An increased exposure risk to bovine NoV has been reported for large animal veterinarians in the Netherlands who had a higher seroprevalence of bovine NoV antibodies than the general population [18]. Conversely, a high prevalence of antibodies against human NoV (Norwalk strain) was detected in pigs and captive juvenile macaques [5, 22]. These data suggest that NoV may be able to cross the species barrier. Exposure to zoonotic agents is a widely recognized risk in veterinary medicine. In an Australian survey, 4% of veterinarians reported having acquired at least one zoonotic disease from animal-related exposure [23]. In another study, IgG antibodies against Brucella spp and Coxiella burnetii were higher among veterinarians working in an endemic region [24]. The zoonotic risk of veterinarians and pig handlers for hepatitis E virus (HEV) infections has been demonstrated in studies in Taiwan and the US [25, 26]. In the Taiwan study, 27% of pig handlers tested positive for anti-HEV antibodies compared to 8% of the control subjects [25], while in the US study 26% of veterinarians working with swine and 17% of blood donors were seropositive for HEV, suggesting that veterinarians may be at a higher risk of HEV infection through animal contact, compared to normal blood donors [26].

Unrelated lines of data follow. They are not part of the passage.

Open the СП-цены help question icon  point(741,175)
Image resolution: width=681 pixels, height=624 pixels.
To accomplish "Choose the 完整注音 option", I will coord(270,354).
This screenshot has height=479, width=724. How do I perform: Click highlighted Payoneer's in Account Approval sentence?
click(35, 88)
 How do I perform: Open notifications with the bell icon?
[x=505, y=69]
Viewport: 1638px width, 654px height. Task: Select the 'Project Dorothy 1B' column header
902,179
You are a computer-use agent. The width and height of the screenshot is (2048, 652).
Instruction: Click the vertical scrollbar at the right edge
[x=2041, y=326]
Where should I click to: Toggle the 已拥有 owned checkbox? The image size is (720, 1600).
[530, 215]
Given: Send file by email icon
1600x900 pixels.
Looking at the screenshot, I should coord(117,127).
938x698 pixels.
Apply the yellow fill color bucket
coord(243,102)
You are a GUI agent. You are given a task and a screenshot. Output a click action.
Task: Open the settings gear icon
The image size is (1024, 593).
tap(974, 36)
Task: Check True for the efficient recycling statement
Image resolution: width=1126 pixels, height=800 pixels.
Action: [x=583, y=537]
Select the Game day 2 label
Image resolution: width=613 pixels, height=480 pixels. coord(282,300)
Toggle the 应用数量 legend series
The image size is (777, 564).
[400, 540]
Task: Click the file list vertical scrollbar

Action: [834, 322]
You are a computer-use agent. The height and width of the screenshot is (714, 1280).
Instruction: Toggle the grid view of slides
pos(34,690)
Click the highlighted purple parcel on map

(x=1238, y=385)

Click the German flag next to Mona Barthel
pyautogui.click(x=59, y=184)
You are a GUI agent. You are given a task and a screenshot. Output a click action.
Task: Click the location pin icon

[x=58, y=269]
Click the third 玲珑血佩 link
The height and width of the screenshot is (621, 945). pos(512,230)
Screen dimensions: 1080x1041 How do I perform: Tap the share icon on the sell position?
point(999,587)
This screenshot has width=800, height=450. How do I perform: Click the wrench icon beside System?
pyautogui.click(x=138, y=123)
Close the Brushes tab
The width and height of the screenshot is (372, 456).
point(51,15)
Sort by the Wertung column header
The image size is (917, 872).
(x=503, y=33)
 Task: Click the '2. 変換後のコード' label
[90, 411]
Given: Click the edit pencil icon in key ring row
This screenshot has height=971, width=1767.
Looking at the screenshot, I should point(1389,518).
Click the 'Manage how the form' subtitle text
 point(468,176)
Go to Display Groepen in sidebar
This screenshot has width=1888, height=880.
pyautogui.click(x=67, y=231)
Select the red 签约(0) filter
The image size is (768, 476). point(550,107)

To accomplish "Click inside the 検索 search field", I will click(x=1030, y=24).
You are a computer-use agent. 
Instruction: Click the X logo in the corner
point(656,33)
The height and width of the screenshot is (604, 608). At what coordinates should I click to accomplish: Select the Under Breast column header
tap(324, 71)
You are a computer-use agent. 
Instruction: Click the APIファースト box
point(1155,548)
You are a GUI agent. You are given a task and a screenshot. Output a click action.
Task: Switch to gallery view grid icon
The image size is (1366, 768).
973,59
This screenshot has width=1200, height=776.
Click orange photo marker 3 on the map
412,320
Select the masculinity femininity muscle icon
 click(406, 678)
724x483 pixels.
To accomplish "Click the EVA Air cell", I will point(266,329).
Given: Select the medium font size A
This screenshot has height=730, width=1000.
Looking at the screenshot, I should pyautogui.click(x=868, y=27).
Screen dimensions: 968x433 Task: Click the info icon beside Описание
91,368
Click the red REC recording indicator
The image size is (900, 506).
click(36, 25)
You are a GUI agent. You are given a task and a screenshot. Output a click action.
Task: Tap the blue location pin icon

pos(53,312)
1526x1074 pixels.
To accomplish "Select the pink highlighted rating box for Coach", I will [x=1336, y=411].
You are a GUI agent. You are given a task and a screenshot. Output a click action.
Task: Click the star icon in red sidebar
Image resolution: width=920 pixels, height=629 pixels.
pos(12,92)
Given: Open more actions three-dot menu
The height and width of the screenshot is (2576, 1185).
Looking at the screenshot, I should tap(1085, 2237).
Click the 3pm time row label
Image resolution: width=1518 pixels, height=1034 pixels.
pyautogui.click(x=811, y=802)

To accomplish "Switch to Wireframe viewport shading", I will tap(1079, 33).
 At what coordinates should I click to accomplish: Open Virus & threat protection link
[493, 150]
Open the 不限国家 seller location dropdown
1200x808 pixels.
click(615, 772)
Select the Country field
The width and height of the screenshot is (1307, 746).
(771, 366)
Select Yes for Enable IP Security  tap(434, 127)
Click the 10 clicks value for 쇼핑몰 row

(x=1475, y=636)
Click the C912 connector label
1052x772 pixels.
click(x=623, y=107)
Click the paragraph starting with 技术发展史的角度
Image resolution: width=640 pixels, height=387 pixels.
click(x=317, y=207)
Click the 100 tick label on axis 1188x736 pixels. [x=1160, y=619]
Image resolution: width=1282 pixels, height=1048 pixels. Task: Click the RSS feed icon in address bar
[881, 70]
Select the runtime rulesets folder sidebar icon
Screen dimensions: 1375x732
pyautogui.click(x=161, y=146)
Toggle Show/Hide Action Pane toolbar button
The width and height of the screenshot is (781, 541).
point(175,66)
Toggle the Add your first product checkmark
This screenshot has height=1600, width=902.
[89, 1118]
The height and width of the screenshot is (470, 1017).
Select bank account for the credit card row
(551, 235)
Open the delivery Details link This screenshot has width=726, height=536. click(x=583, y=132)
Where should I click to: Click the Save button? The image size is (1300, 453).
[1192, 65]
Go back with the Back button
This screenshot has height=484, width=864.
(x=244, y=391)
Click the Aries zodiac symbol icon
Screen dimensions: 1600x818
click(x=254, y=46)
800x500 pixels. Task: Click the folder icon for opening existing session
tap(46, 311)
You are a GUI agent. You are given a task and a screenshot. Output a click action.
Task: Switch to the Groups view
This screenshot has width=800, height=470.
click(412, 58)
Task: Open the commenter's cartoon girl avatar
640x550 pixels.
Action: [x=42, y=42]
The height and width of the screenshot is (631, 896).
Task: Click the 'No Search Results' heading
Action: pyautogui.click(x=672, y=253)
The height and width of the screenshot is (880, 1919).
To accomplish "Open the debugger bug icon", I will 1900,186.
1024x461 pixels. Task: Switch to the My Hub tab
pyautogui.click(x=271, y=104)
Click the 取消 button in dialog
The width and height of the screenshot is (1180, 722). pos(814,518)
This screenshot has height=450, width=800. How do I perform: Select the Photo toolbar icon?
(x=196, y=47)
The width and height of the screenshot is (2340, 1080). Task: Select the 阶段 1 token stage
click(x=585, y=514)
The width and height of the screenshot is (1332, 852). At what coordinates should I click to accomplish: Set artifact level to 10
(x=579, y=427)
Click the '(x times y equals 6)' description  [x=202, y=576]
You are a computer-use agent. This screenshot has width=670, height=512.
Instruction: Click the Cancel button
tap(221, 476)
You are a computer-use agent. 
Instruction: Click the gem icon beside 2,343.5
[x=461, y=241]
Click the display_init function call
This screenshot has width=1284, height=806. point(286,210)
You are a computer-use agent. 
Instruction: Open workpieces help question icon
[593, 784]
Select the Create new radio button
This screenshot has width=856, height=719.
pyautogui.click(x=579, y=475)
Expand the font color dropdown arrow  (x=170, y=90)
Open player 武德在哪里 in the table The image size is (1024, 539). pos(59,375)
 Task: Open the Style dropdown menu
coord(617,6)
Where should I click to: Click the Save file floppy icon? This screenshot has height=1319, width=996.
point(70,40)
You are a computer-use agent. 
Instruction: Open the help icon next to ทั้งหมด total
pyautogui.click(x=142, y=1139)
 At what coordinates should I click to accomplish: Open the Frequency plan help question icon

A limitation of our study was that the antibodies detected by the CaNoV VLPs may be cross-reactive against human NoVs. However, the blocking assay data showed that binding of CaNoV antibodies but not human NoV antibodies, could be blocked by CaNoV VLPs, demonstrating the VLP-based ELISA used in this study measured CaNoV-specific antibodies.

In conclusion, our data suggest that CaNoV may infect humans and that small animal veterinarians are at an increased risk. Studies that test human stool samples in households with dogs with CaNoV diarrhea are needed to confirm that this virus is able to cause diarrheal disease in humans.